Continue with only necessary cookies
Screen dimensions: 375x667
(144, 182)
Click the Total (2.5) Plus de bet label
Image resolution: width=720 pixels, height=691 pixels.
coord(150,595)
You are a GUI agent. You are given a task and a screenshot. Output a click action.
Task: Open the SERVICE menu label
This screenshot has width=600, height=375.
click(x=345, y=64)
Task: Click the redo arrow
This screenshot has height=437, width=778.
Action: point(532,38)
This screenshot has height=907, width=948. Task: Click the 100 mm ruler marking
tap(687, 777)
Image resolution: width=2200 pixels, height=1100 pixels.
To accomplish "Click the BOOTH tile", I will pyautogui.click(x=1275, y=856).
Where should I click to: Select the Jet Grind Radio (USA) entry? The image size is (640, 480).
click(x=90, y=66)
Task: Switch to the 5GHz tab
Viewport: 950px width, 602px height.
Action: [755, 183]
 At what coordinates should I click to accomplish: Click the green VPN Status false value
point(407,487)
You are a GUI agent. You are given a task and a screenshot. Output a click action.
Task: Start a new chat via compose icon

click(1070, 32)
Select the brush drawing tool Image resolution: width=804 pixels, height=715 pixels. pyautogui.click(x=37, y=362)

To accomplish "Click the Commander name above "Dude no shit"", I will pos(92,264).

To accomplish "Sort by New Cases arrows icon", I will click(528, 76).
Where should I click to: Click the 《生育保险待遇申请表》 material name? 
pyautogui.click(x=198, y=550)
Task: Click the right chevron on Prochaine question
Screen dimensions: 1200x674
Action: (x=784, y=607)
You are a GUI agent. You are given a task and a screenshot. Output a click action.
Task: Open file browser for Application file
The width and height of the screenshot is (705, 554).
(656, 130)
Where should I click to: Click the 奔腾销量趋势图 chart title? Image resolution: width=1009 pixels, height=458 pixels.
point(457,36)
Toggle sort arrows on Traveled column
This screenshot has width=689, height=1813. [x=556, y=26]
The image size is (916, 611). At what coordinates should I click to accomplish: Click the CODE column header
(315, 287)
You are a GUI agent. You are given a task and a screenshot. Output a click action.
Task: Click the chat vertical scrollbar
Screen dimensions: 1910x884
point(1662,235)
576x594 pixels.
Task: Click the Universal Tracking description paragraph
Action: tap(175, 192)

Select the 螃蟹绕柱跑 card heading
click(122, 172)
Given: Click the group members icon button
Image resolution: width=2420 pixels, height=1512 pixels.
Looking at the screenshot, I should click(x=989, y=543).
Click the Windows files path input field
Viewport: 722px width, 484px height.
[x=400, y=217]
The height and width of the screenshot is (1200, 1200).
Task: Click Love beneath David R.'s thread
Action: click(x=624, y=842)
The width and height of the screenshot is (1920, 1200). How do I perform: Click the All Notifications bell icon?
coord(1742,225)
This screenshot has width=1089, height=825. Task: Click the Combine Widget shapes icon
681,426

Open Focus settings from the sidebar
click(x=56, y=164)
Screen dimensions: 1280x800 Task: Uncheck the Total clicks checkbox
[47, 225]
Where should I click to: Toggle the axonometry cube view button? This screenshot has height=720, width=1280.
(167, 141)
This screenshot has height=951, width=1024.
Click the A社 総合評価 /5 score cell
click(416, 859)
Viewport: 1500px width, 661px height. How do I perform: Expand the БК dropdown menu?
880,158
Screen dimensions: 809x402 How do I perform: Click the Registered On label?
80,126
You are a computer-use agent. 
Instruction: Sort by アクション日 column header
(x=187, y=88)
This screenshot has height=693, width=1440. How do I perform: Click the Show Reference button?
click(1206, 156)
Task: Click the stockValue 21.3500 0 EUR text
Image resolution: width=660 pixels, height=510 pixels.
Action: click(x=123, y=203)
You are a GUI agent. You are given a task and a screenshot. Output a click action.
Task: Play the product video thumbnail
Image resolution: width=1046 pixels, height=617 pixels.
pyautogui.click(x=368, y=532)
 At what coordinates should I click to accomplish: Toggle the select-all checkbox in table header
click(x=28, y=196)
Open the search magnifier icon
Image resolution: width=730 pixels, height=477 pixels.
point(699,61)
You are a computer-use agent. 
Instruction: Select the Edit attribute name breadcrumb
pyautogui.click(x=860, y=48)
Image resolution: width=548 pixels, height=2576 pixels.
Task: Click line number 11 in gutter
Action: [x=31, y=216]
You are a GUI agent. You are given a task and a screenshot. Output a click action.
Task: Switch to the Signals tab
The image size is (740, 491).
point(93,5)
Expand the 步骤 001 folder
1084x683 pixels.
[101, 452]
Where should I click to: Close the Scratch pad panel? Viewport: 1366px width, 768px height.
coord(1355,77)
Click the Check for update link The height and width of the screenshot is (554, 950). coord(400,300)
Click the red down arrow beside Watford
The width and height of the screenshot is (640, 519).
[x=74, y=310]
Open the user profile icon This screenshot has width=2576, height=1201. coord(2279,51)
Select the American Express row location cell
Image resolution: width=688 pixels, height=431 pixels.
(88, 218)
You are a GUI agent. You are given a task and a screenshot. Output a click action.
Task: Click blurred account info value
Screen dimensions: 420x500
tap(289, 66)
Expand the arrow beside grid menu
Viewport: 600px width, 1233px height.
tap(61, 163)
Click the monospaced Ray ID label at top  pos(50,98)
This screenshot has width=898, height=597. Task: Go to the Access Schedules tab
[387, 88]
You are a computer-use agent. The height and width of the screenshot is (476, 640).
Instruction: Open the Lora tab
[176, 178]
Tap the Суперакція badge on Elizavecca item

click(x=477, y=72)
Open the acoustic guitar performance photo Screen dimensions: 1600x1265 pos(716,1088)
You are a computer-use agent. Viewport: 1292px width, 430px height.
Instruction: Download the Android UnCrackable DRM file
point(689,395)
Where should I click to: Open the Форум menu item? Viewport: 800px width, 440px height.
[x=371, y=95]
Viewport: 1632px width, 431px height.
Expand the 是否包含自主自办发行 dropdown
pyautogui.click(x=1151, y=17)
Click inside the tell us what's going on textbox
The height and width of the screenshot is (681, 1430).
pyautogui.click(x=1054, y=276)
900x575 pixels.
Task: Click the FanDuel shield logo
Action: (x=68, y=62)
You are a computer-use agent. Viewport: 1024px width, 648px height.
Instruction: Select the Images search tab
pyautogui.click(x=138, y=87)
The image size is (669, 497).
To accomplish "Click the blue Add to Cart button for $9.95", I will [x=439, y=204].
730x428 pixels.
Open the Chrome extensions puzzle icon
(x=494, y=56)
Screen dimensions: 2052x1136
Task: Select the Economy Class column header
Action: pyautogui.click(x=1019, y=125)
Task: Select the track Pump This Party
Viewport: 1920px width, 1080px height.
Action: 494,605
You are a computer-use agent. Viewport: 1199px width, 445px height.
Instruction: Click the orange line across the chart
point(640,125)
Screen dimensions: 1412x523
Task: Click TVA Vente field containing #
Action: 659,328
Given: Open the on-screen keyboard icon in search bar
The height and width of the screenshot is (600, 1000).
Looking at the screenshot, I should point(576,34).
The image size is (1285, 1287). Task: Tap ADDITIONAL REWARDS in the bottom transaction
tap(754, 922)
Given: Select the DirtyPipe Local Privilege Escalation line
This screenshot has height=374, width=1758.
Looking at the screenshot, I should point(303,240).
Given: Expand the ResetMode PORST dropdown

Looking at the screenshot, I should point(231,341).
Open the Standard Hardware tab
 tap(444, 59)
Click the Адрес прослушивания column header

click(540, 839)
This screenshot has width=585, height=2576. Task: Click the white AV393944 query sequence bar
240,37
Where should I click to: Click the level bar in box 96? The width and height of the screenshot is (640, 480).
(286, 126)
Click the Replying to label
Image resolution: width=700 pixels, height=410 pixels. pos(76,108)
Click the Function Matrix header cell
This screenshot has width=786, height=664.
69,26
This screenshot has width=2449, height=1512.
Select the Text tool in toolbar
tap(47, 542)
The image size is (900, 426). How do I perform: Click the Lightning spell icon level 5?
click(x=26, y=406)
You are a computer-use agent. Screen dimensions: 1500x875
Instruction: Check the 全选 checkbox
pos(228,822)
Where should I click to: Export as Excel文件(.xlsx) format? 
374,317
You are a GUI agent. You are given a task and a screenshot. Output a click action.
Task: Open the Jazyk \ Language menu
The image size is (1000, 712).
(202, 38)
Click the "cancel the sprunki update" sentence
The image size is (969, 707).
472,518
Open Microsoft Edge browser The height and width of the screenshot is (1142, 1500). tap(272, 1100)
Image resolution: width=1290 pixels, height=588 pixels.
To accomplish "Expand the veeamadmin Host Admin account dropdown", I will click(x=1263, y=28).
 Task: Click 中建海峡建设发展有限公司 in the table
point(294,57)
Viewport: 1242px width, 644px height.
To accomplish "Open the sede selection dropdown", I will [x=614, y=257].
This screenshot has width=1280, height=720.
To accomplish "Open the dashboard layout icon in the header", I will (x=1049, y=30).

What is needed | Copy the records from the start through the line containing "coord(150,595)", substituting "essential" for "necessary" and leaving everything else unchanged.

Task output |
Continue with only essential cookies
Screen dimensions: 375x667
(144, 182)
Click the Total (2.5) Plus de bet label
Image resolution: width=720 pixels, height=691 pixels.
coord(150,595)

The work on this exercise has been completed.